It seems that Himalayan salt lamps are all the rage these days, especially among members of the alternative community. Carved from pieces of salmon-colored Himalayan rock salt, with an incandescent light bulb embedded in the middle, you’ll find them in people’s homes, offices, and just about everywhere else. When switched on, they emit a warm, comforting glow. What’s more, it is claimed, they provide numerous health benefits, from improving sleep and concentration to boosting immunity and relieving migraines. Sounds good, doesn’t it? But do any of these claims hold water?
The reason put forward to account for the supposed health benefits of Himalayan salt lamps is that they generate negative ions—those so called “vitamins of the air.” An ion is an atom or molecule with a net electric charge. Negative ions are negatively charged as a result of having gained one or more electrons. Positive ions are positively charged as a result of having lost one or more electrons. The air we breathe contains both positive and negative ions, though not necessarily in equal ratio.
Various factors in the environment, both natural and artificial, give rise to either positive or negative ions. Have you ever undergone an experience whereby you felt strangely oppressed and irritated just before a thunderstorm, then suddenly refreshed and invigorated once it had passed? Ions can account for this phenomenon. Prior to a thunderstorm, the air is heavily charged with positive ions. Afterwards, the air is heavily charged with negative ions.
Places near moving water—such as waterfalls, rivers, fountains, and seashores—are hotspots for negative ions. This explains in part why we tend to feel healthy and uplifted when we visit such locations. “Once they reach our bloodstream,” according to WebMD, “negative ions are believed to produce biochemical reactions that increase levels of the mood chemical serotonin, helping to alleviate depression, relieve stress, and boost our daytime energy.”

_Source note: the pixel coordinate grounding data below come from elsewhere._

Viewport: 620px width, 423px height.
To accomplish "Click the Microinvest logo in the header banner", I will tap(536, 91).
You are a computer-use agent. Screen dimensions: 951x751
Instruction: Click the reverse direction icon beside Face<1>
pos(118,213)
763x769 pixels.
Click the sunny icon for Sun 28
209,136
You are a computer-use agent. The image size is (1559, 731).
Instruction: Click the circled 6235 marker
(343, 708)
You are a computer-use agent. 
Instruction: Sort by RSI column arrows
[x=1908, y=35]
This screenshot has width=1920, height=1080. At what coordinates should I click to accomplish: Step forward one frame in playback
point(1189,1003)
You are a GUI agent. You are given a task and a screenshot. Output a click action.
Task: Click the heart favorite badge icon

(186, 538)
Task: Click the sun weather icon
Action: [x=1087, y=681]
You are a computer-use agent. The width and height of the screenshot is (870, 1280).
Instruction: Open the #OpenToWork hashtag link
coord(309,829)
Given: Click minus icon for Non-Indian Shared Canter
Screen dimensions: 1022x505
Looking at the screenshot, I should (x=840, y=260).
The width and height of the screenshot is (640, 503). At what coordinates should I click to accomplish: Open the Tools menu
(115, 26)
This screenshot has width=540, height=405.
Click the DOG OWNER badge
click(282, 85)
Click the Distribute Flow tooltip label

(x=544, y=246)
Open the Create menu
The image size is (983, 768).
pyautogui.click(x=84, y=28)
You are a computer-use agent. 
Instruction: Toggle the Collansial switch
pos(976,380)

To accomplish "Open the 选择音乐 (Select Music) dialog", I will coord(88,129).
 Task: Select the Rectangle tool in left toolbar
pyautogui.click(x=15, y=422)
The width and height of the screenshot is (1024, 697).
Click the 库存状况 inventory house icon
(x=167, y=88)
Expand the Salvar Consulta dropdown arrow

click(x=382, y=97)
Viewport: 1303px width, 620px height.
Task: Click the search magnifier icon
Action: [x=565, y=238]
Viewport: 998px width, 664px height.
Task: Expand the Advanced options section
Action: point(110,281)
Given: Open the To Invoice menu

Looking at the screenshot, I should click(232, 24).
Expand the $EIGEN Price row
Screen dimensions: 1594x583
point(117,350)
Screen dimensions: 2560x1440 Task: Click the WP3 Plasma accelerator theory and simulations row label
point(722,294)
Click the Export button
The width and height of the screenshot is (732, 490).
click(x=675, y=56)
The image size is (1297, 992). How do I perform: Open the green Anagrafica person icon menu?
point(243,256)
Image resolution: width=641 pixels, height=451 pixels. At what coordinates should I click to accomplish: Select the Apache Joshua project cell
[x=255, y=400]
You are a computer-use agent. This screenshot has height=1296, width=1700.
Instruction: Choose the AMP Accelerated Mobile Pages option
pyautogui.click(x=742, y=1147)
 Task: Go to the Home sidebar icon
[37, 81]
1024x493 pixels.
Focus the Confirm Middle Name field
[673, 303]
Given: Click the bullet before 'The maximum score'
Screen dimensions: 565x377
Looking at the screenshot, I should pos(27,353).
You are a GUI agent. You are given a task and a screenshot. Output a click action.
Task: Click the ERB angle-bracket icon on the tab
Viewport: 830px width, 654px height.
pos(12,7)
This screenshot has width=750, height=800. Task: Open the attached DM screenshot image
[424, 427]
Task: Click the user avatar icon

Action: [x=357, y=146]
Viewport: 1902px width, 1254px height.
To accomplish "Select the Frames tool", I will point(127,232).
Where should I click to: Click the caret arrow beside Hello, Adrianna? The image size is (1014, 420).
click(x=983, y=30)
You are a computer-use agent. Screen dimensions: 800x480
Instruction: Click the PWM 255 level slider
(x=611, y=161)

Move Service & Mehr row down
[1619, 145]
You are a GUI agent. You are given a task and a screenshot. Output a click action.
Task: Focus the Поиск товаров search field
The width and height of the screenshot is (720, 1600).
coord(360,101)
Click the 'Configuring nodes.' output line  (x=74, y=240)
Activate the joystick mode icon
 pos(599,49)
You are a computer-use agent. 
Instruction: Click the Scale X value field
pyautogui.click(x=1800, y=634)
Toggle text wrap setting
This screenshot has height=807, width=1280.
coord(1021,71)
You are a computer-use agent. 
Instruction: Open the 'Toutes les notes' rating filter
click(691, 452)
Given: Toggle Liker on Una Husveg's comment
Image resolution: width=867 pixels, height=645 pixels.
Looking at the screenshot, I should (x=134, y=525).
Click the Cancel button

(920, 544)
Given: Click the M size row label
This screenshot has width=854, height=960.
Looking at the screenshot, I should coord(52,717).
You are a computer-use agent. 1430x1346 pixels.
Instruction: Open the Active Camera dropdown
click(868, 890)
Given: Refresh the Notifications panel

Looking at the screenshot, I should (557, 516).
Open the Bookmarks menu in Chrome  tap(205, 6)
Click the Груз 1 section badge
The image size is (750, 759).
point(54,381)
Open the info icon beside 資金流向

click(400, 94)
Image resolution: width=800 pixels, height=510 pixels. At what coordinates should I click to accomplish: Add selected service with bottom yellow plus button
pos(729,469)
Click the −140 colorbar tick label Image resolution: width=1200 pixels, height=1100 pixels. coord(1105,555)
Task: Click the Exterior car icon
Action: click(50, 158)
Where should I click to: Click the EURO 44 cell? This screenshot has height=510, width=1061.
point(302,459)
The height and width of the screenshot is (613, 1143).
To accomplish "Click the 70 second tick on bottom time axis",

Furthermore, high concentrations of negative ions have been linked to enhanced concentration and learning, improved sleep, easier breathing, and faster recovery from, as well as greater resistance to, illness. Whereas some of these effects remain questionable, others are backed up by convincing scientific research.
Unfortunately, due to the presence of synthetic carpets, central heating and air conditioning, and other factors that favor the production of positive ions, it’s common for the typical home or office to be saturated in positive ions yet depleted in negative ions. The best way to counter this problem is to equip your home or office with a negative ion generator. So what about using a Himalayan salt lamp for this purpose?
Salt attracts moisture, and this holds true for Himalayan salt lamps, which are often damp to the touch. When switched on, any moisture absorbed by the salt will evaporate reasonably quickly, due to the heating effect of the globe. The evaporation of water releases negative ions. This, then, is the most likely mechanism by which salt lamps supposedly generate negative ions.
Although little research has been conducted on the effectiveness of salt lamps as negative ion generators, the available evidence suggests that they emit very low levels of negative ions. So if your main reason for purchasing a Himalayan salt lamp is to use it as a negative ion generator, you’d be better off selecting a device build specifically for that purpose.